Please repeat, exactly as they stand, the line containing "Task: Select the" and the lines after it through the final line of the listing below, minus pictures.

**Raw data:**
*****
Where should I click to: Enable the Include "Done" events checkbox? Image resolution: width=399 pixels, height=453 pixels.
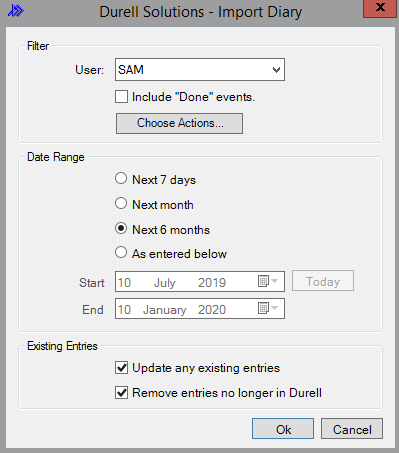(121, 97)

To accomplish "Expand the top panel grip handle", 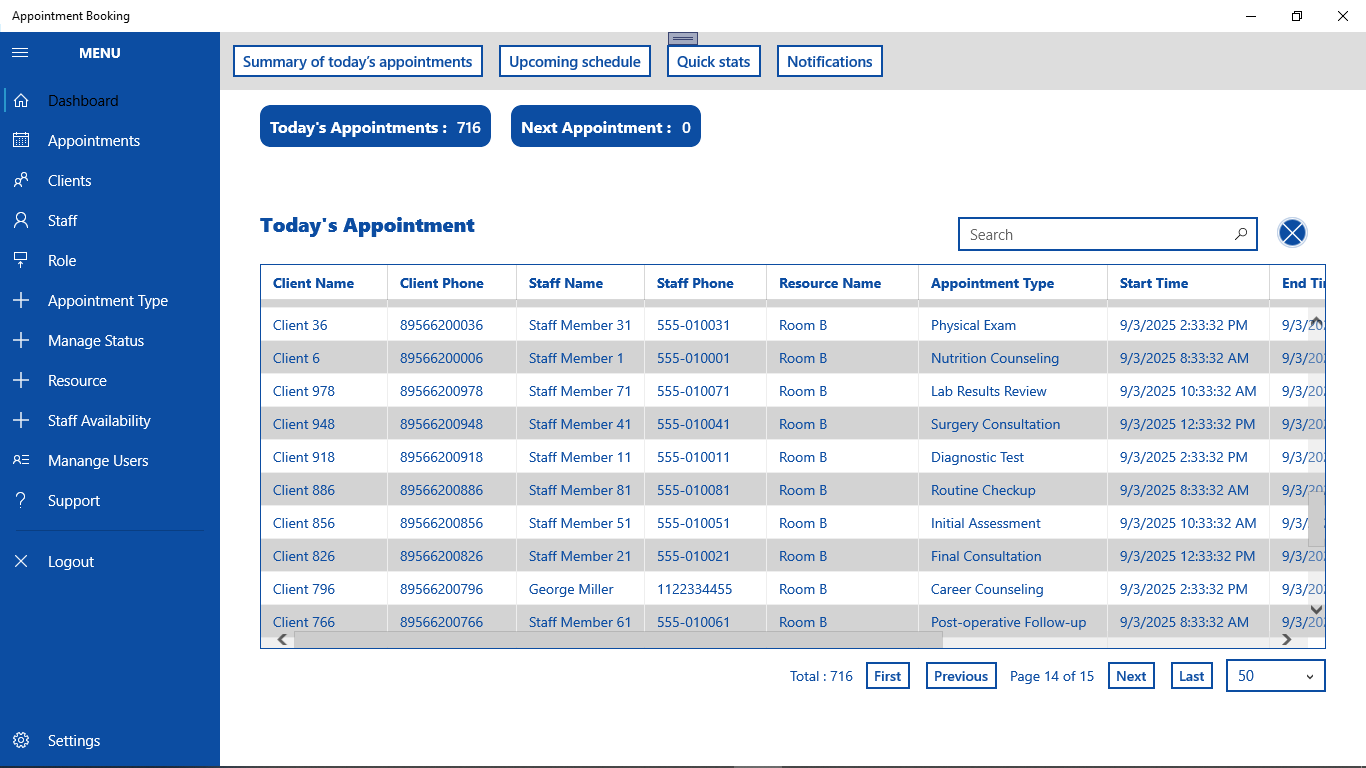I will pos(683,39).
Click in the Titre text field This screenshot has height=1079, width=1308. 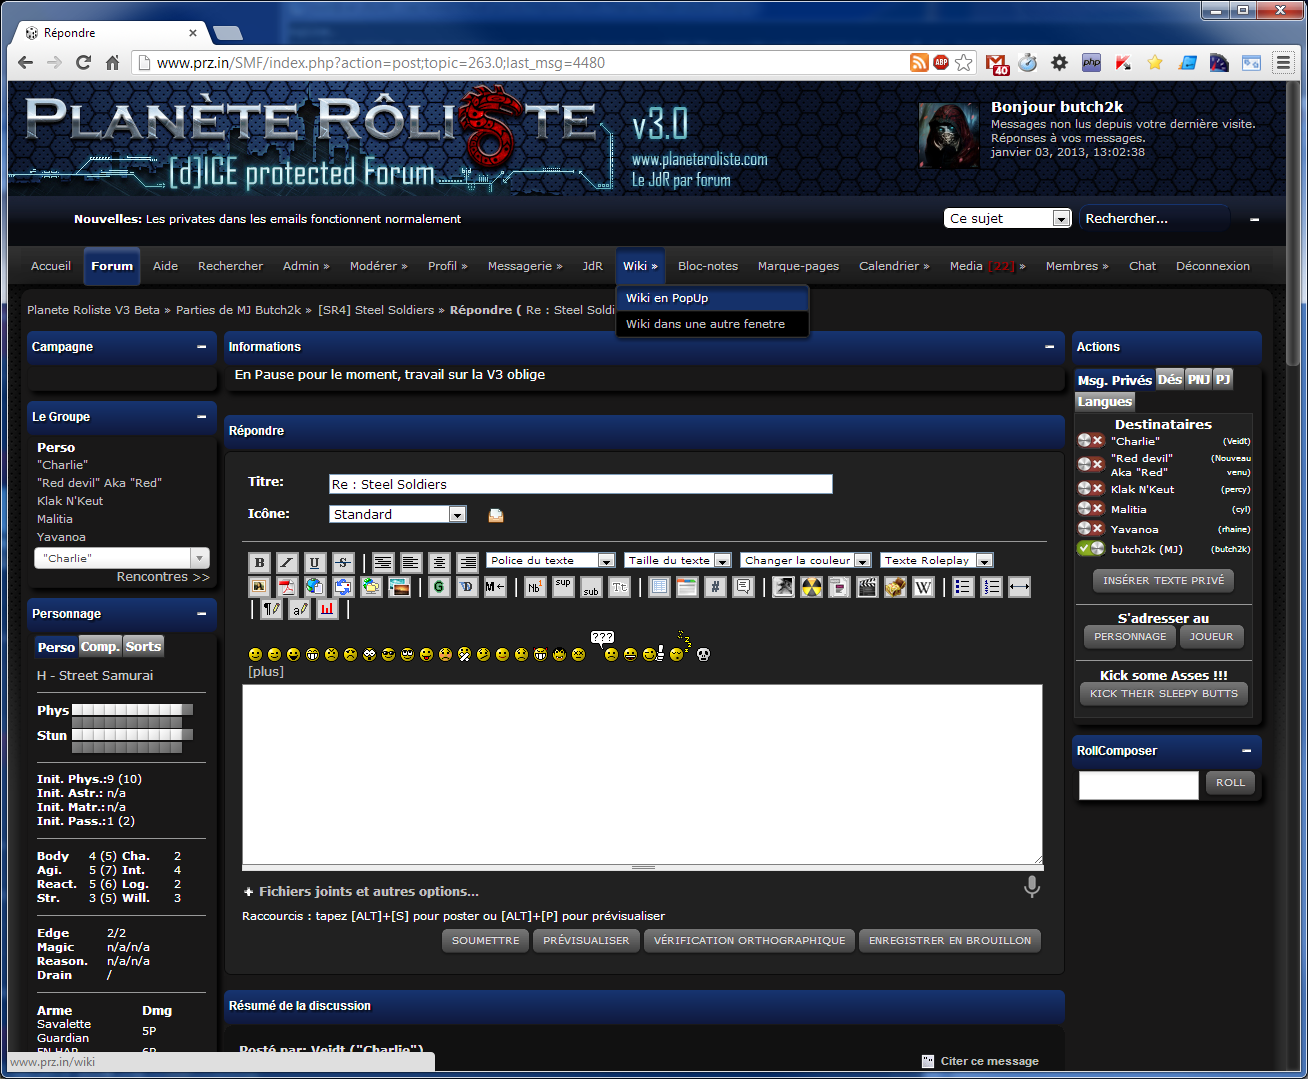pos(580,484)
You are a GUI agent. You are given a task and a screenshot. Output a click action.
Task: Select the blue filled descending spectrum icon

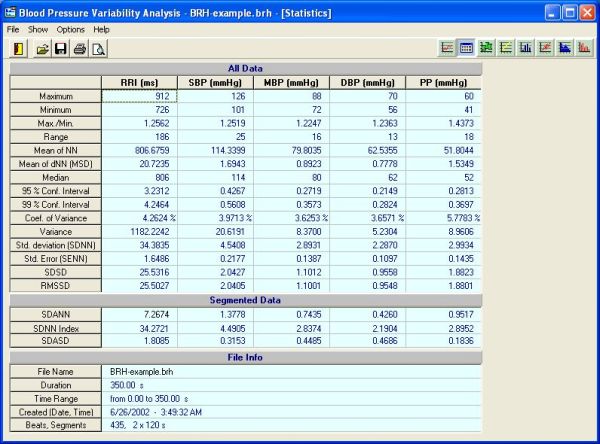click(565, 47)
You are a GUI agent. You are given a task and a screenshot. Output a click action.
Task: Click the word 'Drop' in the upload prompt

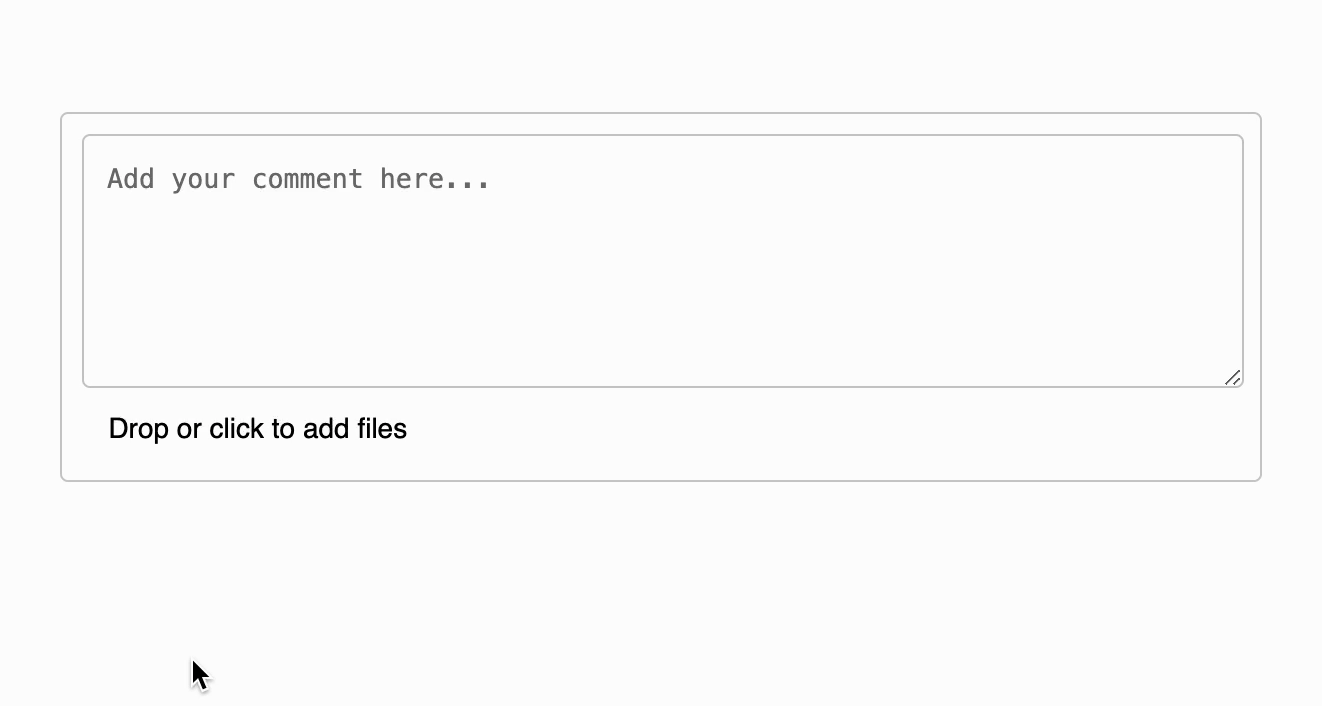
*****
**Answer below:**
Task: Select the blue filled descending spectrum icon

click(565, 47)
You are a GUI agent. You are given a task and a screenshot. Output a click action.
Task: Click the word 'Drop' in the upload prompt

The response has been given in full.